-- begin Entries --

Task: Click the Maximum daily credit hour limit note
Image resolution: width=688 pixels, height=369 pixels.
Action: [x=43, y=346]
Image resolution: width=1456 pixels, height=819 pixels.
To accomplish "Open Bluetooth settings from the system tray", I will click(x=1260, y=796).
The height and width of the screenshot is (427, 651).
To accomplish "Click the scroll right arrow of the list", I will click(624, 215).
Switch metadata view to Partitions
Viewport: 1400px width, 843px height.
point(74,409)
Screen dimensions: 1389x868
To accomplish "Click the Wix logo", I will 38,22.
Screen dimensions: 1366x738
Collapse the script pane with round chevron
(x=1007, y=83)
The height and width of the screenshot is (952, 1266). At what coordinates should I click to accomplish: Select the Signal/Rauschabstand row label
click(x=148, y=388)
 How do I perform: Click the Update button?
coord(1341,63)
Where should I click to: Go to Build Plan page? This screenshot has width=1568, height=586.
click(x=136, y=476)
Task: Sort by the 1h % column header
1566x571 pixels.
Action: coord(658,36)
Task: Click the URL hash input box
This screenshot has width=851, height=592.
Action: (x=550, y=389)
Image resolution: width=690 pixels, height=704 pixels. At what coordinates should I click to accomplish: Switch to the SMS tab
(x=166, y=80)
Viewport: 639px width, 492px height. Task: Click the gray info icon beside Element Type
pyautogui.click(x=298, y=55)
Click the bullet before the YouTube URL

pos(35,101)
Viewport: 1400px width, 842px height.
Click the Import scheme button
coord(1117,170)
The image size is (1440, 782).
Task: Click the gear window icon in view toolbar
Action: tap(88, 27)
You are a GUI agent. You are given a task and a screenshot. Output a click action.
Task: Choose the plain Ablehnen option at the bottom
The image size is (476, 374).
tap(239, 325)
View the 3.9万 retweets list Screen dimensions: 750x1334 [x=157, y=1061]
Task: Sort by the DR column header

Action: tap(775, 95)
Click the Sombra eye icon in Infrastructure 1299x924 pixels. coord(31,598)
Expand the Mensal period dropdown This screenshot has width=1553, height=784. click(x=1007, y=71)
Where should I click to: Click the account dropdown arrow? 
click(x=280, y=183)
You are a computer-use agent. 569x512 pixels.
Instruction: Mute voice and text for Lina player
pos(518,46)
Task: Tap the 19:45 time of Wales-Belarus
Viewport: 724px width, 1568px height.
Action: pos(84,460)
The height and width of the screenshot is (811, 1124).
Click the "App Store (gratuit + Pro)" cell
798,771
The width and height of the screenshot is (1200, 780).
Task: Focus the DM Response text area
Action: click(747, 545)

-- end Entries --

Update the part of the material that opens with the line containing "The height and width of the screenshot is (811, 1124)." and runs through the end of the material by replacing "App Store" with "Play Store" and leaving everything else unchanged.

The height and width of the screenshot is (811, 1124).
Click the "Play Store (gratuit + Pro)" cell
798,771
The width and height of the screenshot is (1200, 780).
Task: Focus the DM Response text area
Action: click(747, 545)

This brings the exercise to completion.